* _Supplied records_:
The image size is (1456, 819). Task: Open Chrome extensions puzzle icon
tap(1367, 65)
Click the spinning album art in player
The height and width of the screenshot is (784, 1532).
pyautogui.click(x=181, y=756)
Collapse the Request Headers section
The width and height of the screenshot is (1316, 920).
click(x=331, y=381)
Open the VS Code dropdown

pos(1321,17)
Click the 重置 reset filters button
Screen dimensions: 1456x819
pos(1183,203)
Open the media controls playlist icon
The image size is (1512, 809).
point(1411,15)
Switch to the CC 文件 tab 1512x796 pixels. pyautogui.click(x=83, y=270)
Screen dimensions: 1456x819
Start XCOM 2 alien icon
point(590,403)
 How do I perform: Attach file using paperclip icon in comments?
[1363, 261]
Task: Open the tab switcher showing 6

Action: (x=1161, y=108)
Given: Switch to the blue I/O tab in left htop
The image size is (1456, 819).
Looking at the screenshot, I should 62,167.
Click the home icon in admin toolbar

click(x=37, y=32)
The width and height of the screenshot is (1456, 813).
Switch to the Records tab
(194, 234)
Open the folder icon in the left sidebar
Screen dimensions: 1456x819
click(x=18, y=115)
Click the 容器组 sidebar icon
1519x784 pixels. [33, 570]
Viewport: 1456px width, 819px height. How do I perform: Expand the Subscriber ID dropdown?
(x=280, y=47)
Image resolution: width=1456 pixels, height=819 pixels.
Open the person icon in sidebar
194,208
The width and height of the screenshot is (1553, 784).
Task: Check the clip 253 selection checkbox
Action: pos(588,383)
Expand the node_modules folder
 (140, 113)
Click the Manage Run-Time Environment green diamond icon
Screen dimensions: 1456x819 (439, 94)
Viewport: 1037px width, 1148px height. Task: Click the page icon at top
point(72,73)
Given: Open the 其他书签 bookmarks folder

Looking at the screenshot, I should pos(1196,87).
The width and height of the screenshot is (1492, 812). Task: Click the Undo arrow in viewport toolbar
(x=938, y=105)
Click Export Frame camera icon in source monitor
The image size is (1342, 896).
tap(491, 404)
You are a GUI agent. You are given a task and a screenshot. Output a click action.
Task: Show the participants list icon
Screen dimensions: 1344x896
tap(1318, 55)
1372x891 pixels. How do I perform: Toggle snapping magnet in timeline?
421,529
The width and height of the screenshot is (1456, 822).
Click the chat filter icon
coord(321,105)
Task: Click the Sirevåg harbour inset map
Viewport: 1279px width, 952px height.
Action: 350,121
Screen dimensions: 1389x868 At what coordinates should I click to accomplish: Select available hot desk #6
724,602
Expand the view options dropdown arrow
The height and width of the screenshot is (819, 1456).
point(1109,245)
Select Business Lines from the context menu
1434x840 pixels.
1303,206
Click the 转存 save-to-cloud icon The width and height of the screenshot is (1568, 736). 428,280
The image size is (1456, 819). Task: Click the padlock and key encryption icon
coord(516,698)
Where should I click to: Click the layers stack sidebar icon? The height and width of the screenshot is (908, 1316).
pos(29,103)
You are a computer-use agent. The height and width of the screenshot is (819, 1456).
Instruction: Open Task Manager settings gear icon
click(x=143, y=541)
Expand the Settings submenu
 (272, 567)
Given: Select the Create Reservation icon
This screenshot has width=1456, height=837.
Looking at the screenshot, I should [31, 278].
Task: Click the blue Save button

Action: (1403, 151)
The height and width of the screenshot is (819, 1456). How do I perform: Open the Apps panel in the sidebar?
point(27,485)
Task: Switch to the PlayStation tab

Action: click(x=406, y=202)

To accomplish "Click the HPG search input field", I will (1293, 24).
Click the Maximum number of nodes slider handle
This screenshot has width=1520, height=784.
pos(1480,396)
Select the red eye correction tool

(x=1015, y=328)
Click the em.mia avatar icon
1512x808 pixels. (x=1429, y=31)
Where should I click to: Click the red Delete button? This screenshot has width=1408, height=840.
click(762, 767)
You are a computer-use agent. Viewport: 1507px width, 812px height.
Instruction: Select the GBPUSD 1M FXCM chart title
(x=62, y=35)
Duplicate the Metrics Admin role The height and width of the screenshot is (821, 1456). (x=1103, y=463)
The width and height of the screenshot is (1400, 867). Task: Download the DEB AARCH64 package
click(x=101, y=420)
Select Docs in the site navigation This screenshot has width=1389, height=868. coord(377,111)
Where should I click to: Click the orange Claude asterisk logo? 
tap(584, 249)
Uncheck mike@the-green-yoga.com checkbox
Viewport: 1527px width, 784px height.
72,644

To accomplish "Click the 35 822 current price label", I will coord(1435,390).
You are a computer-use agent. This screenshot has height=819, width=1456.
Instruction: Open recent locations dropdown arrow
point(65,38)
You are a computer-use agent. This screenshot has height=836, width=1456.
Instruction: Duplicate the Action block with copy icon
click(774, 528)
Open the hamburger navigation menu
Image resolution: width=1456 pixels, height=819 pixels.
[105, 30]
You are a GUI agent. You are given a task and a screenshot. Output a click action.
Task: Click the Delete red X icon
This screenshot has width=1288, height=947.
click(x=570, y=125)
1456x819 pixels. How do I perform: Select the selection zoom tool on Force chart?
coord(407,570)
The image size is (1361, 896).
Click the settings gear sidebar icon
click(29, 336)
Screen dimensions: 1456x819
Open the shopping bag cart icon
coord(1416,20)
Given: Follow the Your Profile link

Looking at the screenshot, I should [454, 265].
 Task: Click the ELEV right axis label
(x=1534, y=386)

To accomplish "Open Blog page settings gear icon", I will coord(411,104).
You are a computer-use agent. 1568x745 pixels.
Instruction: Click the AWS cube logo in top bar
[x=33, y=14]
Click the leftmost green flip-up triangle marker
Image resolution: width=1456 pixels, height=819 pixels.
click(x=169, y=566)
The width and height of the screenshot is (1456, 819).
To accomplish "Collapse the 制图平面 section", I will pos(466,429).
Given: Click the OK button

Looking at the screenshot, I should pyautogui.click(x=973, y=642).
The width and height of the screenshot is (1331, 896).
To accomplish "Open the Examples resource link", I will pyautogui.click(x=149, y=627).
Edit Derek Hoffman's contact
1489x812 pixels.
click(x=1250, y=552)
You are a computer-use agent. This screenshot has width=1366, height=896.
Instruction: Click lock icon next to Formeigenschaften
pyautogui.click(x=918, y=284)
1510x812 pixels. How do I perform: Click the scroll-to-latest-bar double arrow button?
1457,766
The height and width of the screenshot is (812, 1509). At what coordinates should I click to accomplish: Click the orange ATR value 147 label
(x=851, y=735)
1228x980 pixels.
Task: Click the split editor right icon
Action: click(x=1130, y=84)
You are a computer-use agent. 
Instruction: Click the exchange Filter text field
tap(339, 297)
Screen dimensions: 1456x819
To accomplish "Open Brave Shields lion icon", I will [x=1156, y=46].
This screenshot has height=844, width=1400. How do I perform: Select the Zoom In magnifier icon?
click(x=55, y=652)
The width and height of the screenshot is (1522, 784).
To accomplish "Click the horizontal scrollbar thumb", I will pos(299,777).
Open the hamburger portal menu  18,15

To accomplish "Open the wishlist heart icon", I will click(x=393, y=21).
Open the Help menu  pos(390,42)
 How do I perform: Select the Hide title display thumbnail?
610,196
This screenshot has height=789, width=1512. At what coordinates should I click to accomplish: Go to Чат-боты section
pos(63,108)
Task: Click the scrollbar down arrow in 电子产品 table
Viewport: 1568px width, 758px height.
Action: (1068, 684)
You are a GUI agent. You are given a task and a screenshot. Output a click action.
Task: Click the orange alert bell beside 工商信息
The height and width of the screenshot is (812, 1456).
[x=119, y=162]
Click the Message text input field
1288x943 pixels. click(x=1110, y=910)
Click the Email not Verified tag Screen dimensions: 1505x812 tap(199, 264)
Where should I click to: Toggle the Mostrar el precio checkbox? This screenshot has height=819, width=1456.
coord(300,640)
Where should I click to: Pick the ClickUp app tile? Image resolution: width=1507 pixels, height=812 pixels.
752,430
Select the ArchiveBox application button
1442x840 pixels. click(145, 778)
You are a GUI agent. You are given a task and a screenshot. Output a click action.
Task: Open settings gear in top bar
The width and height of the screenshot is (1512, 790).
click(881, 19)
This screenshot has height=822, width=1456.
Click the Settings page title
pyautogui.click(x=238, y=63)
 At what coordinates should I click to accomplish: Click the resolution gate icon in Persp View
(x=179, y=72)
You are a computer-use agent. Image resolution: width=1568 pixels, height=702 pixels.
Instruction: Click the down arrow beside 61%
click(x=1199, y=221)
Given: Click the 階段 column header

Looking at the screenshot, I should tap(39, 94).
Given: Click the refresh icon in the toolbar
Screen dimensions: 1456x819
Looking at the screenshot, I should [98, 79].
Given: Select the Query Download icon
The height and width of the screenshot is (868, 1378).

* _Aim of the exercise_: What lines in the data above contain the word "will"? Show them all.

* _Output of the task_:
To accomplish "Click the HPG search input field", I will (1293, 24).
To accomplish "Click the 35 822 current price label", I will coord(1435,390).
To accomplish "Open Blog page settings gear icon", I will coord(411,104).
To accomplish "Collapse the 制图平面 section", I will pos(466,429).
To accomplish "Open the Examples resource link", I will pyautogui.click(x=149, y=627).
To accomplish "Open Brave Shields lion icon", I will [x=1156, y=46].
To accomplish "Click the horizontal scrollbar thumb", I will pos(299,777).
To accomplish "Open the wishlist heart icon", I will click(x=393, y=21).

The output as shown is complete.